Again, in speaking of affection and wisdom as entirely distinct and in contrast with each other, we are using the terms in a manner which needs some qualification; for, wisdom does not grow from facts and abstract truth without some desire and effort to be wise, by which the abstract truth is seized and applied and organized. And this desire to be wise is itself an affection which is the formative life of the wisdom. But it is affection operating in a purely intellectual way, giving rise to purely intellectual developments. The same affection which produces the intellectual growths also loves them when produced—produces them for the sake of enjoying them. Thus, it is not too much to say that one and the same affection operating in our faculty for becoming wise produces spiritual plants; and, exhibited in its proper nature as a living affection, produces also those enjoyments in the fruits of wisdom which are spiritual animals.

This is curiously illustrated by Swedenborg from his experience in the spiritual world. He says:

The origin of animals, which also is their soul, is a spiritual affection, such as belongs to man in his natural degree. . . . That plants also have the same origin is evident, especially from the plants in the heavens, as that they appear there according to the affections of the angels, and also represent those affections, insomuch that in them as in their types, the angels see and know their own affections, as to their nature and quality. . . . The only difference is that the affections appear formed into animals by the spiritual life in its middle principles, and into plants in its lowest, which are the earths there; for the spiritual life from which they exist, in middle principles, is alive, but not so in the lowest, in which the spiritual influence retains no more of life than is sufficient to produce the likeness of it. . . . That the plant soul is from the same origin as the soul of the beasts of the earth, of the birds of the heaven, and of the fishes of the sea, does not appear at first view, by reason that the one lives and the other does not; but still it is manifestly evident from the animals and plants seen in heaven, and also from those seen in hell. In the heavens there appear beautiful animals and beautiful plants; but in the hells noxious animals and also similar plants; and angels and spirits are known and their qualities distinguished by the appearance of the animals, and likewise of the plants; there is a full correspondence [of both] with their affections, and so much so that an animal can be changed into a correlative plant, and a plant into a correlative animal. (Apocalypse Explained #1212)

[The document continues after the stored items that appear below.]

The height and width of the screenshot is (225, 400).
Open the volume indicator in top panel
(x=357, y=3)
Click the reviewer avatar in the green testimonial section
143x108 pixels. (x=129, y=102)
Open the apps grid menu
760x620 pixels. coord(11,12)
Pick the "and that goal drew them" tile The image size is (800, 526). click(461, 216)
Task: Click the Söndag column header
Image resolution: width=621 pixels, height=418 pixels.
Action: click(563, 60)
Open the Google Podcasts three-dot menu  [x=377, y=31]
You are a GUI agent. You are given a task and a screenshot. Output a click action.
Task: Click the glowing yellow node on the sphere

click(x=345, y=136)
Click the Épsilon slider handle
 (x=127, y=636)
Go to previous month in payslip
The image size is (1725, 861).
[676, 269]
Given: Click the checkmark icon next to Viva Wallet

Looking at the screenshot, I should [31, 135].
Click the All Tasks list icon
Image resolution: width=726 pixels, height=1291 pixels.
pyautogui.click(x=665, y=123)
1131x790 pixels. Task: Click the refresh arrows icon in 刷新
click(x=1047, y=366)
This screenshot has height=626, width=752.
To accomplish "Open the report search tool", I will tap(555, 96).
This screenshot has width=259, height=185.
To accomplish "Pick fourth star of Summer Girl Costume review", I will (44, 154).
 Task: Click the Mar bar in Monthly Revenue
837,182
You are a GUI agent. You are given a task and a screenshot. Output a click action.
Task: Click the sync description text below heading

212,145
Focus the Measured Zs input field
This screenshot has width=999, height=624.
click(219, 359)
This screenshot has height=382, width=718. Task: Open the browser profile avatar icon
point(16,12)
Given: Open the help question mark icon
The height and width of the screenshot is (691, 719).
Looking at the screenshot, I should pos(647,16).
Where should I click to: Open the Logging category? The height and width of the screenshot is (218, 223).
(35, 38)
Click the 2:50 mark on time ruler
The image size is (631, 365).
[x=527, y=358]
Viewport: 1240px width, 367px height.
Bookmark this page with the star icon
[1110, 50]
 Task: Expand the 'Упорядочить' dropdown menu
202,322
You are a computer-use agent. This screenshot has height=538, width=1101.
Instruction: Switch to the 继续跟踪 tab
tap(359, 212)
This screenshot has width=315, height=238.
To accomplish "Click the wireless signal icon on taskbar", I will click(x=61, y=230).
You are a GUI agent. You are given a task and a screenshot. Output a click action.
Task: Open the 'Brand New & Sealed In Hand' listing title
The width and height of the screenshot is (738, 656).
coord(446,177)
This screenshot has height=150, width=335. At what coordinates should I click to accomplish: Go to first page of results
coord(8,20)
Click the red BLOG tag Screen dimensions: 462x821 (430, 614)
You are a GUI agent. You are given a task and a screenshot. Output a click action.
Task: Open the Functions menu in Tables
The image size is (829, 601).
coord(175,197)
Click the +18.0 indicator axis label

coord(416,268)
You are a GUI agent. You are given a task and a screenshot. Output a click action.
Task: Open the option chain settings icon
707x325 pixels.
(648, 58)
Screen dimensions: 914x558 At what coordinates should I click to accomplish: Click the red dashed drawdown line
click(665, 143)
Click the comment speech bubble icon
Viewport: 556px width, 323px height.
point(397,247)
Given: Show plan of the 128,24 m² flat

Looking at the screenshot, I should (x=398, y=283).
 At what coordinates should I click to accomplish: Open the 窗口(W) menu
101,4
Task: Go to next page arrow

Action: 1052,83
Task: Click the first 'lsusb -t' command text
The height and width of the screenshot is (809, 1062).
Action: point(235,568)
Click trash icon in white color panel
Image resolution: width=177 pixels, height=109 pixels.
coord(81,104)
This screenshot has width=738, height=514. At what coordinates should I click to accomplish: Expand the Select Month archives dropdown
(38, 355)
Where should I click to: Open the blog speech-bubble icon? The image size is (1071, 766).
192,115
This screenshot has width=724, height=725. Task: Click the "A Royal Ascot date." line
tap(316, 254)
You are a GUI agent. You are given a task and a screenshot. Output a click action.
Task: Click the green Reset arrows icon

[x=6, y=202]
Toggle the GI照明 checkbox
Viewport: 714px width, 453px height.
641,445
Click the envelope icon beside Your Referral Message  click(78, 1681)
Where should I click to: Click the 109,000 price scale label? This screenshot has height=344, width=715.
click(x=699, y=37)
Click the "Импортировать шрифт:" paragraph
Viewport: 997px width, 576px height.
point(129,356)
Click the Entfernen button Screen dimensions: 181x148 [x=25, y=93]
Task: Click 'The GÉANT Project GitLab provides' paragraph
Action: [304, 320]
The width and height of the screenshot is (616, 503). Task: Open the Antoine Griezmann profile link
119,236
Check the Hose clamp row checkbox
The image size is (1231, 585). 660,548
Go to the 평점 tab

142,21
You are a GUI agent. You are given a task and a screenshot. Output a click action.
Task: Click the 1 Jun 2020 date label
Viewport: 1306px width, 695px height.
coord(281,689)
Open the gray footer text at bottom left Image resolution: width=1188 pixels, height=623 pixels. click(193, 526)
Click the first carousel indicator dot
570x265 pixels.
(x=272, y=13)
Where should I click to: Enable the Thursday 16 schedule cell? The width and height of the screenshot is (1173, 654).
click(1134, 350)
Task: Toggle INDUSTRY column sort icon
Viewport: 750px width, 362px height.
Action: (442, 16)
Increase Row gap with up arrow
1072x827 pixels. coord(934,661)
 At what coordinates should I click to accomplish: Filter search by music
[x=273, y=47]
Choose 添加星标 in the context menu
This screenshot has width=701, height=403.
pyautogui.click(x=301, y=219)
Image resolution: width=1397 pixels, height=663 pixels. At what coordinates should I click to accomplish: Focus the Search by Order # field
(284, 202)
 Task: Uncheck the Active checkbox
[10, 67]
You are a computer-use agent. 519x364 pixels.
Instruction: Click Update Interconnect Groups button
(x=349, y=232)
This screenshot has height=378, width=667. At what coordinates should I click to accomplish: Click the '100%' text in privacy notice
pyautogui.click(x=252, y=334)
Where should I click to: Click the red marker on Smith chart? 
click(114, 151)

Plants represent affections in the effort to be wise, and to gather the elements of knowledge which in themselves are dead, and to arrange them in their relations to life and duty so that they may give enjoyment and support to the living affections; animals represent the affections themselves in their activity and enjoyment. Plants express the loveliness of wisdom and the goodness of the works of wisdom, produced by and living from affection; animals show forth the warm life of the affection, with its delight in wisdom and in the fruits of wisdom.